トウ ウタン

DENG Yudan

水月観音菩薩の尊格形成と初期図像に関する一考察
—中国における13世紀までの在銘作品を中心に—

論文|42ページ(30,325字)

作者より

本論文では、13世紀までの水月観音の在銘作品を取り上げ、水月観音を定義づけるという基礎的な作業を出発点にして考察を進めたい。また、文献と作品を併せて図像学的背景を考察した上で、水月観音の性格について再考を行う。

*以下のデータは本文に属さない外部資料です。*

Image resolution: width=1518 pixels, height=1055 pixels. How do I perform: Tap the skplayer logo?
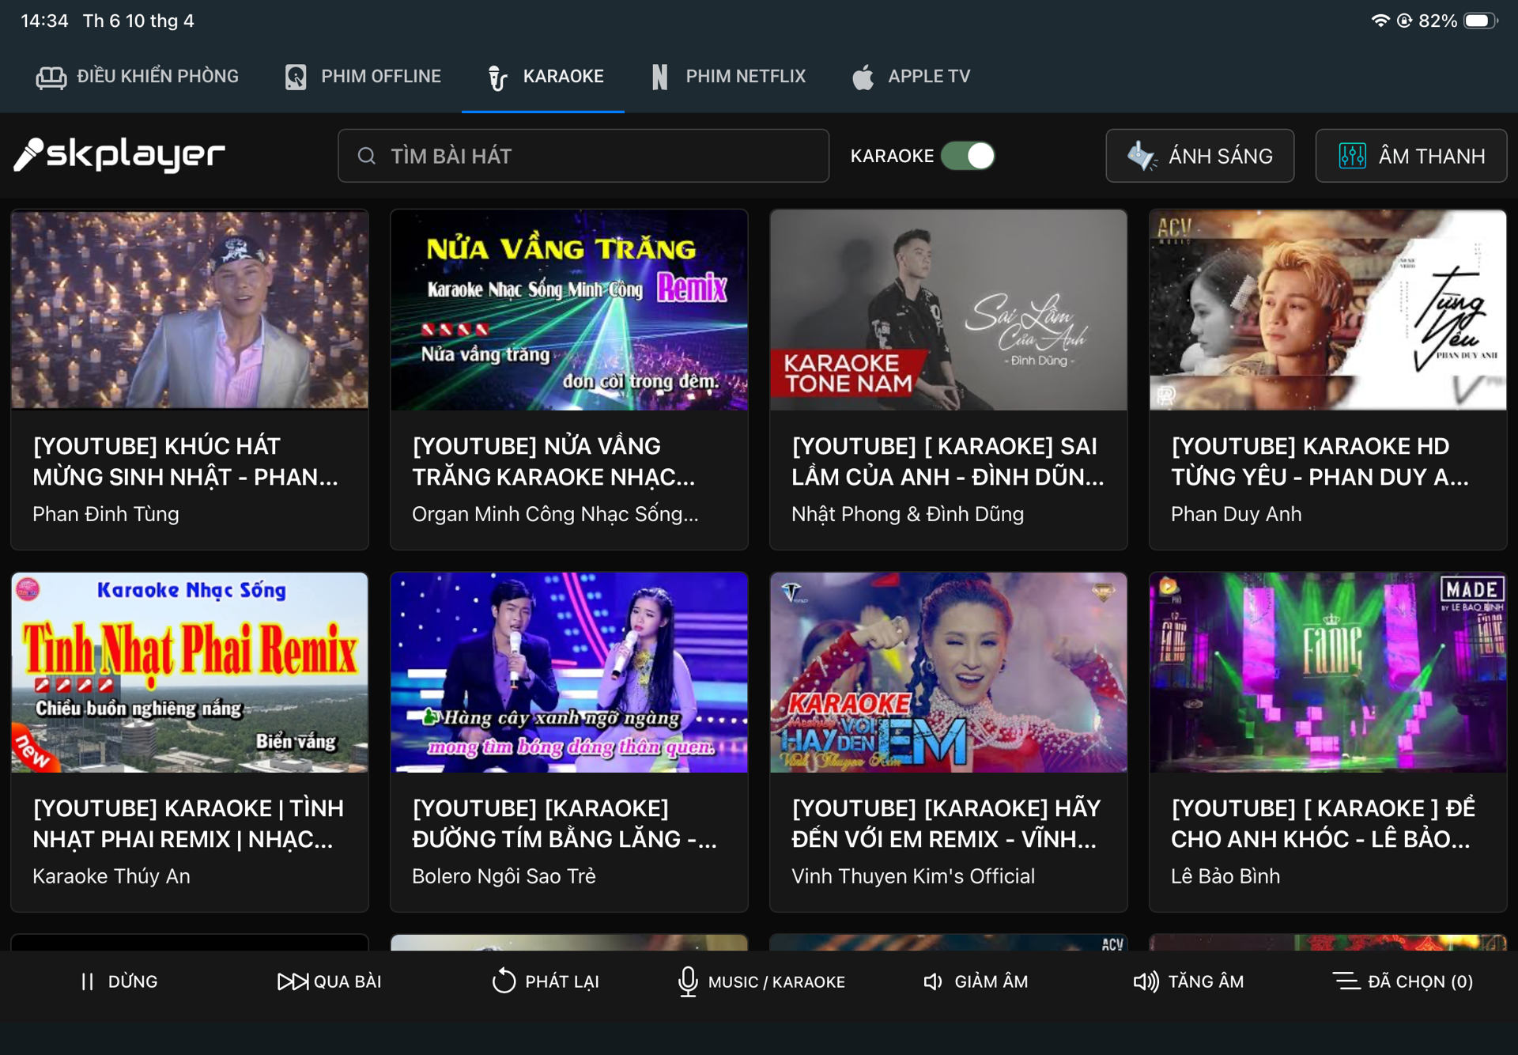point(119,154)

さらに、緻密な図像学的手法により、様々な角度から水月観音図を構成する種々の図像要素を一つずつ総合的に分析して、水月観音の図像的な特徴、並びにその図像の変遷を深く考察した。

トウ ウタン

担当教員より

本論文は、未だ定説をみないいわゆる水月観音の尊名と尊格の形成を文献学的に考察し、また尊名を有する13世紀までの現存作例を用いた図像学的分析を通じて、狭義の水月観音の定義とその図像の規定を明らかにすることに成功している。特に、「水月」の起源と展開を試みたこと、変化観音の発展形としての観音菩薩の別称であること、そして現存作例に表される諸図像を実証的に分析したことなどが注目される。今後、より深くかつ幅広く考察することで、本論文の諸説は学界に広く影響を与える優れた学説になりうるであろう。